Only the lines below starting at the one that contains "Viewport: 698px width, 437px height." and ending at the one that contains "Task: Select the marker labeled 38" are to be reproduced, exactly and with both ends kept.

[Stored records]
◇ ◇ ◇ ◇

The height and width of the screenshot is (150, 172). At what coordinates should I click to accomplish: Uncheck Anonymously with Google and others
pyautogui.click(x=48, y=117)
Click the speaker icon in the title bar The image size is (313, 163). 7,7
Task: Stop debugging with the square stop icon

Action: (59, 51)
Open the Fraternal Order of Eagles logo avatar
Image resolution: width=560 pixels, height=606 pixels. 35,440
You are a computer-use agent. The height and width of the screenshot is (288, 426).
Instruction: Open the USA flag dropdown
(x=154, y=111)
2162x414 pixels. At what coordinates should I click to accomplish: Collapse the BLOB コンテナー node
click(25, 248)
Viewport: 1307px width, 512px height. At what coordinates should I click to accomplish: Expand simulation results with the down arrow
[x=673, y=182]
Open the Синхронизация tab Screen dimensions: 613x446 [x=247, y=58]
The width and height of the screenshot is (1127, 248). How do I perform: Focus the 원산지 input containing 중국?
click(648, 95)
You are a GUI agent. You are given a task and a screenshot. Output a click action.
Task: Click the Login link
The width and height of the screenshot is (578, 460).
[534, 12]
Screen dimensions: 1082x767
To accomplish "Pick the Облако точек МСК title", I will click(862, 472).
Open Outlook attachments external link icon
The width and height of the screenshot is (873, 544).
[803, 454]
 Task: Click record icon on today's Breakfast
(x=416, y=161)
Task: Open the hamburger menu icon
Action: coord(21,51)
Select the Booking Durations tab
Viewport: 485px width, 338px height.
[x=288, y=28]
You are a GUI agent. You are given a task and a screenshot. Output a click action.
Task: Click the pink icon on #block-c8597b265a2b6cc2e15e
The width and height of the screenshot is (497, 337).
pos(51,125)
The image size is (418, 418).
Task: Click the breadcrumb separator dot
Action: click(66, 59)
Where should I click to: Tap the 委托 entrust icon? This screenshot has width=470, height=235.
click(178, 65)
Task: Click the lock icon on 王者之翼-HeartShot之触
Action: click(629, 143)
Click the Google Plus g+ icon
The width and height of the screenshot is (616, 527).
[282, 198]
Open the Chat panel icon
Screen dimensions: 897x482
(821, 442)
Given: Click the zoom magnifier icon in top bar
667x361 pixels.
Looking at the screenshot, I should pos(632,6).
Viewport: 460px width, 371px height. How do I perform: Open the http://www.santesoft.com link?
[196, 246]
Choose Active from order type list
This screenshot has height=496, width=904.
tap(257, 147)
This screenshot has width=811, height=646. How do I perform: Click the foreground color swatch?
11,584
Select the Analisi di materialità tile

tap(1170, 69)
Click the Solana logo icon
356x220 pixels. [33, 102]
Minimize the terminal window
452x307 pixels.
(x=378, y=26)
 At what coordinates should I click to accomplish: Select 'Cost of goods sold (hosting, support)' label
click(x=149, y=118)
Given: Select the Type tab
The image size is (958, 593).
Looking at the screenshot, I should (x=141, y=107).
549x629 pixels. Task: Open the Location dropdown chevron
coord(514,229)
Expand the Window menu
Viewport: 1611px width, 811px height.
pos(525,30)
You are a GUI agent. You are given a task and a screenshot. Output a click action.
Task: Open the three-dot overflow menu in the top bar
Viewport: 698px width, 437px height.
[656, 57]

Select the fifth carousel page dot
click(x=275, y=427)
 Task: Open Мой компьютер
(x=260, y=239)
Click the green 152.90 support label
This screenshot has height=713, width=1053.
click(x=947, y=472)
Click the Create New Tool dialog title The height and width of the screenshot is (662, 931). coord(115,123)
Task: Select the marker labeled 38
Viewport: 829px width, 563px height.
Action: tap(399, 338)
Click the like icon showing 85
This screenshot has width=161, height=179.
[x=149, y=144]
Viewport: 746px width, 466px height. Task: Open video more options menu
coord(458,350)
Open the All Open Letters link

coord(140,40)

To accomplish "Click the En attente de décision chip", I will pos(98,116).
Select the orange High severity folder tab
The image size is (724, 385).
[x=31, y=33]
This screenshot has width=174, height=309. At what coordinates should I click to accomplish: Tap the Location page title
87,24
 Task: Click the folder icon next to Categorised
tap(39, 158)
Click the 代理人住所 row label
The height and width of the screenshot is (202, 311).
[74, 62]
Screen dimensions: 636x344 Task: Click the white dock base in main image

◇ ◇ ◇ ◇

--- OUTPUT OF THE EXERCISE ---
Viewport: 698px width, 437px height.
[656, 57]

Select the fifth carousel page dot
click(x=275, y=427)
 Task: Open Мой компьютер
(x=260, y=239)
Click the green 152.90 support label
This screenshot has height=713, width=1053.
click(x=947, y=472)
Click the Create New Tool dialog title The height and width of the screenshot is (662, 931). coord(115,123)
Task: Select the marker labeled 38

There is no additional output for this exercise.